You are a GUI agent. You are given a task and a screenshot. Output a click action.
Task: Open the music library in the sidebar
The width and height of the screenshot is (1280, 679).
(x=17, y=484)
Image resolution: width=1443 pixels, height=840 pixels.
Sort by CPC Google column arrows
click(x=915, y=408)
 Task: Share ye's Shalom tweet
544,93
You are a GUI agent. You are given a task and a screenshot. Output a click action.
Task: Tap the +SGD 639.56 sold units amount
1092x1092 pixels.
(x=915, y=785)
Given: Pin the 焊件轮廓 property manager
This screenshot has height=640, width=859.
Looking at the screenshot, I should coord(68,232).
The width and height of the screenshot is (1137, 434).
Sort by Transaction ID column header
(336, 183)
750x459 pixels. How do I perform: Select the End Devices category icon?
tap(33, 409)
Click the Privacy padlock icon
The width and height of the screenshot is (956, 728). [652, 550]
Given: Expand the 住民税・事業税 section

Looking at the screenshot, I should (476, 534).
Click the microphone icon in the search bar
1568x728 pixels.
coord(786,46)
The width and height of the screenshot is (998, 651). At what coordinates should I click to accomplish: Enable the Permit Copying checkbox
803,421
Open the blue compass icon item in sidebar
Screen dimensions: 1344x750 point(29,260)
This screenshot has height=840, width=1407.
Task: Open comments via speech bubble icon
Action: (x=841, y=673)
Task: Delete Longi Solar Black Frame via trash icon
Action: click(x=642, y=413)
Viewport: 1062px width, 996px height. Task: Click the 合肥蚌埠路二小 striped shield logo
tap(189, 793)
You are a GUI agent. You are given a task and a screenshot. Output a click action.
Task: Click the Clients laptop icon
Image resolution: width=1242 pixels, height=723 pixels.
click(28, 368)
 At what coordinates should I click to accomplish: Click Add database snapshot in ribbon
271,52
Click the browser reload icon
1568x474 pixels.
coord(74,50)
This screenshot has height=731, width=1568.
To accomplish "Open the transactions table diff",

▶ **Directions**: What you return must match the data word for word.

▶ **Worked solution**:
You are a GUI agent. You are given a task and a screenshot. Output a click action.
Task: Open the music library in the sidebar
The width and height of the screenshot is (1280, 679).
(x=17, y=484)
Image resolution: width=1443 pixels, height=840 pixels.
Sort by CPC Google column arrows
click(x=915, y=408)
 Task: Share ye's Shalom tweet
544,93
You are a GUI agent. You are given a task and a screenshot. Output a click action.
Task: Tap the +SGD 639.56 sold units amount
1092x1092 pixels.
(x=915, y=785)
Given: Pin the 焊件轮廓 property manager
This screenshot has height=640, width=859.
Looking at the screenshot, I should coord(68,232).
The width and height of the screenshot is (1137, 434).
Sort by Transaction ID column header
(336, 183)
750x459 pixels. How do I perform: Select the End Devices category icon?
tap(33, 409)
Click the Privacy padlock icon
The width and height of the screenshot is (956, 728). [652, 550]
Given: Expand the 住民税・事業税 section

Looking at the screenshot, I should (476, 534).
Click the microphone icon in the search bar
1568x728 pixels.
coord(786,46)
The width and height of the screenshot is (998, 651). At what coordinates should I click to accomplish: Enable the Permit Copying checkbox
803,421
Open the blue compass icon item in sidebar
Screen dimensions: 1344x750 point(29,260)
This screenshot has height=840, width=1407.
Task: Open comments via speech bubble icon
Action: (x=841, y=673)
Task: Delete Longi Solar Black Frame via trash icon
Action: click(x=642, y=413)
Viewport: 1062px width, 996px height. Task: Click the 合肥蚌埠路二小 striped shield logo
tap(189, 793)
You are a GUI agent. You are given a task and a screenshot. Output a click action.
Task: Click the Clients laptop icon
Image resolution: width=1242 pixels, height=723 pixels.
click(28, 368)
 At what coordinates should I click to accomplish: Click Add database snapshot in ribbon
271,52
Click the browser reload icon
1568x474 pixels.
coord(74,50)
This screenshot has height=731, width=1568.
To accomplish "Open the transactions table diff",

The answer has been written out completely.